The part-task trainers, each large enough for one person at the controls and programmed to run through all the phases of a mission, are part of a suite of cloud-based and hands-on trainers that Boeing has built to prepare astronauts and mission controllers. The trainers will be shipped to NASA’s Johnson Space Center in Houston this year so astronauts can use them daily to practice numerous situations from normal operations to unlikely emergencies.

Astronauts typically spend hours training in simulators for every minute they fly in space so they are familiar with planned activities and can react quickly to unusual events. They rehearse their own decisions, as well as learn the teamwork vital to successfully overcoming a hurdle.

“These simulators have touchscreen displays, which means they are more versatile than previous spacecraft trainers,” said Williams. “We can run multiple simulations by just changing software and then put that same software into a bigger crew simulator, which we will use to train the whole crew for a spaceflight.”

When wired into the extensive Boeing and NASA networks, the simulators will interact with launch and mission controllers to run rehearsals that are critical to preparing a crew to successfully fly a mission and recover from unforeseen events.

Later, a simulator the size of a Starliner flight deck will be finished and used in Houston to train the full-flight crew.

Chris Ferguson is a former space shuttle commander who is now deputy program manager and director of Crew and Mission Systems for Boeing’s Commercial Crew Program building the Starliner. While in St. Louis, he also took part in the simulations with the two commercial crew astronauts.
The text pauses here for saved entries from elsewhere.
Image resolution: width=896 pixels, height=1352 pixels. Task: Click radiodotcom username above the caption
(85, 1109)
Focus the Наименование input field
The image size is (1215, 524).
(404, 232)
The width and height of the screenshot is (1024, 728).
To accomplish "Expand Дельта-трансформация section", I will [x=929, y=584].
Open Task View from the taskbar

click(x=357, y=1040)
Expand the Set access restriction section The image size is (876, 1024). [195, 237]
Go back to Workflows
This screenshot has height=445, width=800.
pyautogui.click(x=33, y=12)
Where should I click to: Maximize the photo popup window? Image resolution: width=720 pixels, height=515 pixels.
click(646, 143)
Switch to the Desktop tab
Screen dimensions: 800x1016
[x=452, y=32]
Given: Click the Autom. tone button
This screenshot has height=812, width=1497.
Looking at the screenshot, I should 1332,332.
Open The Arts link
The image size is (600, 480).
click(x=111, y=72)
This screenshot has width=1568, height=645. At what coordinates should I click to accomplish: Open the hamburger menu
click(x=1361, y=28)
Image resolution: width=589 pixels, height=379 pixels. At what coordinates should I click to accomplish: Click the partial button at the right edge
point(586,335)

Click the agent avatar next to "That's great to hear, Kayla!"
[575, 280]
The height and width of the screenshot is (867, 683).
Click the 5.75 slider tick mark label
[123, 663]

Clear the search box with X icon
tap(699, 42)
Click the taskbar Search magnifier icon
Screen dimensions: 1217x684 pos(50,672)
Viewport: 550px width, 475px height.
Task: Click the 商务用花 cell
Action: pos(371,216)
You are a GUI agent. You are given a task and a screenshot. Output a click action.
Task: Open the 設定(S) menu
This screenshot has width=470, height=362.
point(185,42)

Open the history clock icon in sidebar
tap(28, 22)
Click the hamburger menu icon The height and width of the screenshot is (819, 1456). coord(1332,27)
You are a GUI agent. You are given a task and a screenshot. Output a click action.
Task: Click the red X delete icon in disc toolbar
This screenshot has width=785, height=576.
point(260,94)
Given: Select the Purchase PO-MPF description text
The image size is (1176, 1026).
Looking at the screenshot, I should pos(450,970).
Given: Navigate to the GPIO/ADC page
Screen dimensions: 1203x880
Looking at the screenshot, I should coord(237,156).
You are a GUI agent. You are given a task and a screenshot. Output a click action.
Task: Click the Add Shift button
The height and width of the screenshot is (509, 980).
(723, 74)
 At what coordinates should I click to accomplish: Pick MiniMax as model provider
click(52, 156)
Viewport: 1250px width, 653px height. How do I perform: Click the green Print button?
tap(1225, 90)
“These Crew Part-Task Trainers form the foundational capability for the astronauts to interact with the Starliner,” said Ferguson. “We’ll continue to build on these training systems and the momentum leading to flight.”

Simulators have long been a staple in astronaut training starting with those used by Mercury astronauts and advancing to the motion-based flight deck simulator shuttle astronauts spent hours inside working on launch and landing skills. The simulators for NASA’s Mercury and Gemini astronauts were at Boeing’s plant then McDonnell Aircraft – in St. Louis and the crews routinely fine-tuned cockpit layouts and control stick mechanics by practicing with modifications in the simulators first. At the time, neither Kennedy Space Center in Florida, nor Johnson Space Center in Houston, had simulators.

“A considerable part of what we do here in St. Louis has been centered around developing trainers,” said Pete Meisinger, Program Manager for Boeing’s Space Vehicle Training Program. “After three years of working with Boeing experts in Houston and Florida, and with our NASA teammates, we are at a point where we are actually training astronauts. Bringing that expertise and melding it into these trainers has been an honor and an extraordinarily cool experience.”

The trainers used Tuesday were tailored to various aspects of the Starliner operations. Other simulators will be built to cover all the aspects of spaceflight, from boarding the spacecraft at the launch pad, to safely climbing out at the end of the mission. Just as it was for the flight portions of mission preparation, the goal is to prevent the astronauts from being surprised.

“The simulations are important for the flight tests, because this is the place to put it all together,” said Boe. “Think of the part-task trainer as our training wheels. As we get more familiar with the systems, the training wheels will come off and we will start advancing to the next systems. Eventually, we will work with another crew member, then with the whole flight control team.”